A mano derecha de la entrada del recinto judicial hay una gran jaula al aire libre con una treintena de detenidos esperando condena. A pocos metros, se escucha la algarabía de una comitiva nupcial. Preston y Happy andan por la cuarentena, tienen cuatro hijos y se acaban de casar por lo civil. “Ya era hora de que Preston diera el paso. Teníamos ganas de boda” comenta un Madongwe, de la familia de la novia. En Zimbabue la poligamia es legal, pero es una práctica extinguida de facto. “Es muy caro mantener dos mujeres” dice el invitado a la boda.
En Chinotimba no hay ni una sola mezquita. Algunos camioneros le rezan a Alá en la cuneta, mientras esperan turno para cruzar la frontera a Zambia. “La religión musulmana es testimonial en el país” dice el padre Christopher Sobanda. Lleva un año al frente de la parroquia Nuestra Señora de la Paz, desde la muerte del cura español Alcarcia López. “Algunos de nuestros feligreses se han ido a otras confesiones pseudocristianas y han vuelto a nuestra Iglesia desencantados porque les ofrecían un paraíso que es una quimera”.
El asilo del pueblo acoge a 14 ancianos. A la puerta de su habitación, sentada en el suelo, Swelakele Maphosa come un trozo de carne con puré de patata. Tiene 105 años y un aspecto saludable. “La encontraron perdida en la selva y cuando nos la trajeron, no podía ver” cuenta Rebbeca, una de las dos trabajadoras del asilo. “La operamos de cataratas en Zambia y se ha recuperado”. Los ancianos reciben dos comidas diarias y no pagan nada. La comunidad local, y especialmente los hoteles de la zona, les regalan la comida. No falta en la dieta un plato de cobo que producen en el huerto del asilo.
En Chinotimba hay un hospital moderno para los blancos y un hospital de pago para la población negra que se lo puede permitir, como Kuda, el cocinero, que “ahorra por si acaso”. También hay un ambulatorio municipal gratuito, bien equipado. “Lo que más atendemos son enfermedades de la piel y diarreas. La malaria está en retroceso” según Romeo, uno de sus enfermeros.
A poca distancia está la estación de tren.
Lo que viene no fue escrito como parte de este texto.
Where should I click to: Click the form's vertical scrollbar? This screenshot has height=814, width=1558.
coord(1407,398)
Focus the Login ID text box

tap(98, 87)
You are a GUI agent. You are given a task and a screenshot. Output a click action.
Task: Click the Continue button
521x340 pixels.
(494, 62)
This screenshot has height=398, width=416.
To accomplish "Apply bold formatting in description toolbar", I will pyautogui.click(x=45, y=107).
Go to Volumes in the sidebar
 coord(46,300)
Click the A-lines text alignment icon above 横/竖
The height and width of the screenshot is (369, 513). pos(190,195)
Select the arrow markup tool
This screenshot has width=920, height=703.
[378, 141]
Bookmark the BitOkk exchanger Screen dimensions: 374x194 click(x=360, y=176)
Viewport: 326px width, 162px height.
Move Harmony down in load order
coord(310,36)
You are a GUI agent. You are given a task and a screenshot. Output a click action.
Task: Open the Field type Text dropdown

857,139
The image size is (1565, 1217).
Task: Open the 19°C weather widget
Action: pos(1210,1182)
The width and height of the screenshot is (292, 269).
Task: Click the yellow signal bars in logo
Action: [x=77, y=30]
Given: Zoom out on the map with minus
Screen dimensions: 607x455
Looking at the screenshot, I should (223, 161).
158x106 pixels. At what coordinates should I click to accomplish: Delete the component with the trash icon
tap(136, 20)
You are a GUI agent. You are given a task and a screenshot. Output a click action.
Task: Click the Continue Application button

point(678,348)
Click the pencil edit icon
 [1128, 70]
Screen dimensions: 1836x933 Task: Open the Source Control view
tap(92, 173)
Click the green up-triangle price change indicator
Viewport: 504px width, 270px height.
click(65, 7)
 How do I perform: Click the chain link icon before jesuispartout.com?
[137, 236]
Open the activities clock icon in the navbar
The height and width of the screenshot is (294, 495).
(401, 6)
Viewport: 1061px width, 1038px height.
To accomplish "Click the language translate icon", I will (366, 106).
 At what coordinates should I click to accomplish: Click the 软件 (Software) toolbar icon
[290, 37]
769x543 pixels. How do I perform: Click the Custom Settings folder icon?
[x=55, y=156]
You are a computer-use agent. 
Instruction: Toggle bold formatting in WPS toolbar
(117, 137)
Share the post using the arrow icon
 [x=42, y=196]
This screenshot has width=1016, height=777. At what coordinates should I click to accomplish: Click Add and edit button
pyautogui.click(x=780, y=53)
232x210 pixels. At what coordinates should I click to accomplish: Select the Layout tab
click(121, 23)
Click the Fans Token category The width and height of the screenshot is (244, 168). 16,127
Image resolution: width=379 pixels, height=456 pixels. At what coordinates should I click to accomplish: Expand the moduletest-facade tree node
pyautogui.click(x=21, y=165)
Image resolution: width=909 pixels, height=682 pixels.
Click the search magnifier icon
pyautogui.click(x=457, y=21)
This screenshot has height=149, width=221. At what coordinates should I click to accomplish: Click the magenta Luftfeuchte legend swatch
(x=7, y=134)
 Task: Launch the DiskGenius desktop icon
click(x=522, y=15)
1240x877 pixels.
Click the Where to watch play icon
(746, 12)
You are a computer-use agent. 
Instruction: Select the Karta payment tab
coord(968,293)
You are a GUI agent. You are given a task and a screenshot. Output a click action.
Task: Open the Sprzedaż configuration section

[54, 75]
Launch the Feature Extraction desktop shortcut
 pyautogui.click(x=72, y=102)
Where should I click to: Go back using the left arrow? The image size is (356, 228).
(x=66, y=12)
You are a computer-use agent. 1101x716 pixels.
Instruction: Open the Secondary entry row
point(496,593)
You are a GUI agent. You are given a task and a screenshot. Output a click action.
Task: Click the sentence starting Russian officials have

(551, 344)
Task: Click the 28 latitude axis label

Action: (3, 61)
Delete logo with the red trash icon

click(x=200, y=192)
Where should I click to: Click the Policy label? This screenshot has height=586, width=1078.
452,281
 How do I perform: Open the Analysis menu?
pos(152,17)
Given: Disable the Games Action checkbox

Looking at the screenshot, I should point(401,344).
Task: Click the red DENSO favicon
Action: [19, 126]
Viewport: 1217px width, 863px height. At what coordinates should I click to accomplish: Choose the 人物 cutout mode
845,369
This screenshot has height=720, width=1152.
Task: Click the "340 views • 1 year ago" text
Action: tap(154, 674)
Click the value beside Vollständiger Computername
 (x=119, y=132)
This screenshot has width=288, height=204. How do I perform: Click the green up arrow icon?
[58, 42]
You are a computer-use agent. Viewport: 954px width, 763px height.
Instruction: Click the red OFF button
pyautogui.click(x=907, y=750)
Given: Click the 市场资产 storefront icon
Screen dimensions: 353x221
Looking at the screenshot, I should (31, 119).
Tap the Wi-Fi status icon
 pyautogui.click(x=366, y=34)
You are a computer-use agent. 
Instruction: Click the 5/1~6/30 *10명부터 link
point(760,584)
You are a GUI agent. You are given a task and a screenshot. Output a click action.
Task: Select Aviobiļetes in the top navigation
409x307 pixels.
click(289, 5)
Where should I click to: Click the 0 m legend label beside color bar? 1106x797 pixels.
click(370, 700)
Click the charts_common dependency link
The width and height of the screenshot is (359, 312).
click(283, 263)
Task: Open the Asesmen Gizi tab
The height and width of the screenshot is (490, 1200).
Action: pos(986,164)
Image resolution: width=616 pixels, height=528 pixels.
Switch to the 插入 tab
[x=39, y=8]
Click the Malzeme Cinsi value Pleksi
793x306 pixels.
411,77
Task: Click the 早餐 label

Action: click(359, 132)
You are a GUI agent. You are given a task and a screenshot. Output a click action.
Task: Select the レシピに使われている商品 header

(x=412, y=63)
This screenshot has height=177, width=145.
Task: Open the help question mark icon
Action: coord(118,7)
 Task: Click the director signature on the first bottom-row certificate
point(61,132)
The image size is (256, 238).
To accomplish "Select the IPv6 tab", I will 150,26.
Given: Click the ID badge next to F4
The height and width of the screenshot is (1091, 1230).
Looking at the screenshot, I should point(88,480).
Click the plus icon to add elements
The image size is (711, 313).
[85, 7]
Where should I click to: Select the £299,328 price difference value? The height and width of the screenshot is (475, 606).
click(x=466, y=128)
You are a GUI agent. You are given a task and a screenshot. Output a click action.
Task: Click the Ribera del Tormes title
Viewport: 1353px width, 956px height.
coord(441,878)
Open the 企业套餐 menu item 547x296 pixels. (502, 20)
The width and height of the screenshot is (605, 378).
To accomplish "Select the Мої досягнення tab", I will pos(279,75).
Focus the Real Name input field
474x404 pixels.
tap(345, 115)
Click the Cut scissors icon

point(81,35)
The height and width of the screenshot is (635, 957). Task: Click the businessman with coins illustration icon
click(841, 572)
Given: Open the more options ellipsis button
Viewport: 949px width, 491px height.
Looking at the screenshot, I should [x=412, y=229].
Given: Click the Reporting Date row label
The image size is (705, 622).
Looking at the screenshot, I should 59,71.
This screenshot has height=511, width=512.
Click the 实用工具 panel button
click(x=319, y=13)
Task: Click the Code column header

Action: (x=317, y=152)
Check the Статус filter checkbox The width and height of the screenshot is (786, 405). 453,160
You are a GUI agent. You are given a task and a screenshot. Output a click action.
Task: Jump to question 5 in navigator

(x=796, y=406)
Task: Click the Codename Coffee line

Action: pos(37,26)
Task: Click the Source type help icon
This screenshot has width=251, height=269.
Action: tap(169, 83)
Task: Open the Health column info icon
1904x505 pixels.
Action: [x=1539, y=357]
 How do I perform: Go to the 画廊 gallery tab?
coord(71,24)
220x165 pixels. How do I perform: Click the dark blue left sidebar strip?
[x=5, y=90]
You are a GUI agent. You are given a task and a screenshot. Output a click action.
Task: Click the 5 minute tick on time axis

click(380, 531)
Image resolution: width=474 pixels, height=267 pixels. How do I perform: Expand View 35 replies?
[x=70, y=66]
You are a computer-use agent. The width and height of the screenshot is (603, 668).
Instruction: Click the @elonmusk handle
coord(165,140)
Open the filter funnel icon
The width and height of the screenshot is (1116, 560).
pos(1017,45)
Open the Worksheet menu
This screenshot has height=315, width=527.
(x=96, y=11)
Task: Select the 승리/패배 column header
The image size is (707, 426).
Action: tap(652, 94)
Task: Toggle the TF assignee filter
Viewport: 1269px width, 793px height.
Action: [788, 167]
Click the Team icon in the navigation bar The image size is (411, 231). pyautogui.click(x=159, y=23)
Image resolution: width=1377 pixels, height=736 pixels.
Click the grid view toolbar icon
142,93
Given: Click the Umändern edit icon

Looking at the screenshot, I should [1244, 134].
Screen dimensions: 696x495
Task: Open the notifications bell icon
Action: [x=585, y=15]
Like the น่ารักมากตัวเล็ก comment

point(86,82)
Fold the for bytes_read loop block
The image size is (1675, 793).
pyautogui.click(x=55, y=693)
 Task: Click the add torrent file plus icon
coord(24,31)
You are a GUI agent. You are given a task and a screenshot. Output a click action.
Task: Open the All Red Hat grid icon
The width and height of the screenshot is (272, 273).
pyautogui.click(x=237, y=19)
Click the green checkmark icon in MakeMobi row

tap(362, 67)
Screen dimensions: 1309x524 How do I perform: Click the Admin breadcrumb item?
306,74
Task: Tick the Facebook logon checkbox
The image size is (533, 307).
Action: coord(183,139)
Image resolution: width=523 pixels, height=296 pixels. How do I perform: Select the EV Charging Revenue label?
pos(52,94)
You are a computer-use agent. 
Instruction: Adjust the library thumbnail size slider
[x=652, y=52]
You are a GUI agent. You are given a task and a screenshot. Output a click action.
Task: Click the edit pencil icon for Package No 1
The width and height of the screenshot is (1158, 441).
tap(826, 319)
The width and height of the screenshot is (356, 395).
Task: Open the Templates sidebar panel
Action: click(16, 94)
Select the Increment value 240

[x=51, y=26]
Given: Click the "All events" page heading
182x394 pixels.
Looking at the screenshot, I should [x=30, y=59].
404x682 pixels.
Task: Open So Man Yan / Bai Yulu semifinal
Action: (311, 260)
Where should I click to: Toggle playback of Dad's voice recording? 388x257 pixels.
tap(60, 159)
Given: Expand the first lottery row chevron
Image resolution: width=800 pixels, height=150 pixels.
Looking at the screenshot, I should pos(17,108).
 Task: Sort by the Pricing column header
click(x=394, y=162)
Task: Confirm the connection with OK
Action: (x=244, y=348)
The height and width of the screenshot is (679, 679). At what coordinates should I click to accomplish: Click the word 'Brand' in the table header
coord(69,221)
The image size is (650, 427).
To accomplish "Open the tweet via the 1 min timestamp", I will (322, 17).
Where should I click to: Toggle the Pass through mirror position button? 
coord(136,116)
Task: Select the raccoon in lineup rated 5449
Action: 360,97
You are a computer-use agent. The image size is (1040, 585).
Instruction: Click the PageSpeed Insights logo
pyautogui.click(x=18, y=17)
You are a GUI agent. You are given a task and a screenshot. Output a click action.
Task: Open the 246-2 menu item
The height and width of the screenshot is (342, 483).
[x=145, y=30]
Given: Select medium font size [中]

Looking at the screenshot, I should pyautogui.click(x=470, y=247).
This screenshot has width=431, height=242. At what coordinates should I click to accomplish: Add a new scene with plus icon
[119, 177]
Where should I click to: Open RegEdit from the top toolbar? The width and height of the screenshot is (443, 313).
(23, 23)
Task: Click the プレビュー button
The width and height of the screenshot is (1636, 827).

Un edificio de principios de siglo XX en la ruta del gran proyecto colonial británico, Jungle Junction, que pretendía unir por tren Ciudad del Cabo con el Cairo.
Al caer la tarde, en el andén David viste camiseta amarilla con el lema “La iglesia anglicana contra la malaria”. “Voy de pueblo en pueblo haciéndole el test del VIH a las mujeres embarazadas” nos comenta mientras se sube al vagón. Esquiva las preguntas comprometidas. “En este país sale caro opinar de política” lanza desde la ventanilla, mientras tararea “liberaos de la esclavitud mental”. Ese estribillo de Redemption Song, que Bob Marley cantó en el mítico concierto de Harare, todavía retumba como un sueño inalcanzable en la selva de Zimbabue.